As mentioned earlier, I hit the dreaded Weikert shale in one strip adjacent to where the ground eroded from the seasonal run off down the middle. The best plan would have been to immediately cover it with clay, but I had to go deeper in this particular location. Here is where renting a larger dozer would have been nice, but the finish dozer still did a good job. The trick was to get the edge of the blade angled down, and to move downhill and across. It is hard to explain, but it worked well and dug the shale deposit right out. This was encouraging since the guy who came with the backhoe to dig the test holes could barely pierce the stuff.
I was a bit nervous at this point since hitting hard-pan or other subsurface base of this nature isn't the best route to ensure a sealing pond (which was my original concern to begin with). However, here is where the unexpected bonus of a nice deposit right in the basin of both pure grey clay and a rich mixture of clay and dirt paid off nicely. I had enough to completely smother the shale area I had excavated . . . in fact, I had enough to line the entire basin of the pond fairly deep.

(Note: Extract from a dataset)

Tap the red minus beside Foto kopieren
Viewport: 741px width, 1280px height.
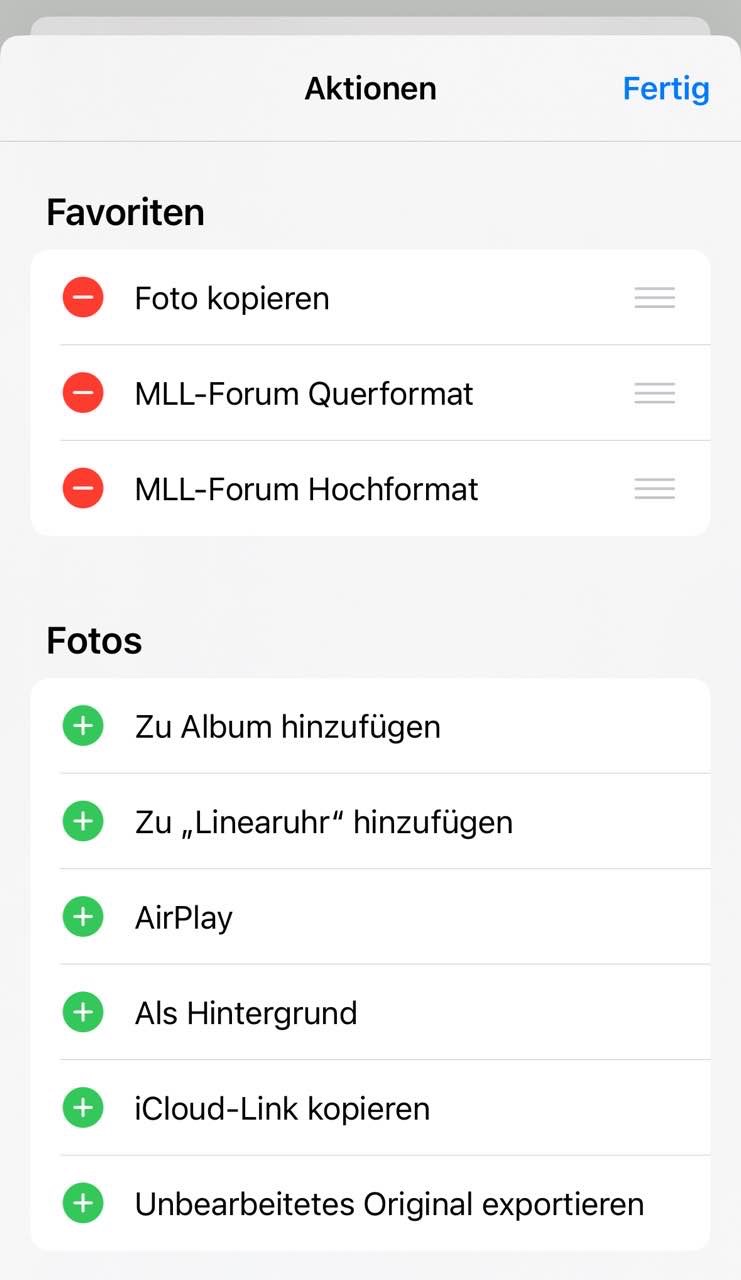[83, 298]
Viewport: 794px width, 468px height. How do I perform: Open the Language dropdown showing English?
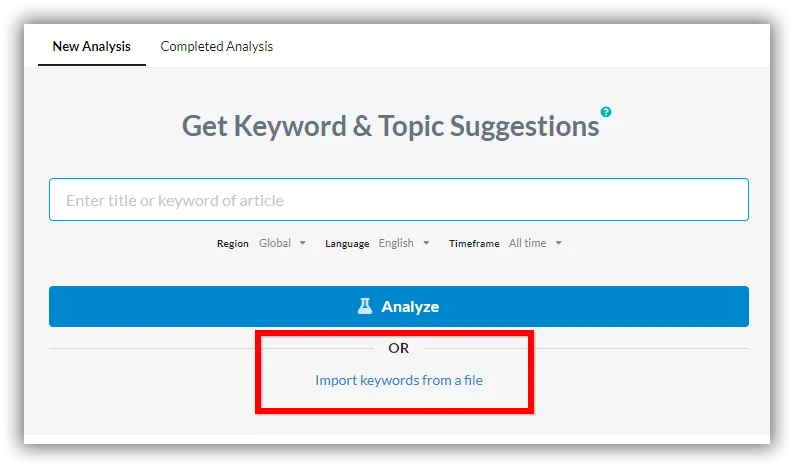pos(404,243)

Here you can see more compaction of this clay with the tractor:
I had to use the tractor's brakes so much while compacting that some liquid was oozing out some overflow holes in the rear axle. I thought I had heated them so much that the gasket behind the brakes shoes had failed allowing transmission fluid to leak. I pulled the covers and discovered that the rotor had gotten hot enough to actually cause whatever factory grease was in there to become runny. I redressed the shoes and rotors, cleaned everything up real good, and put it back together. Everything was fine after that. I wasn't looking forward to pulling those seals.
As I was compacting this clay, sometimes the sun would take too much moisture out and I would have to hose it down. Everyone around quickly discovered to beware of six-year-old's with water hoses!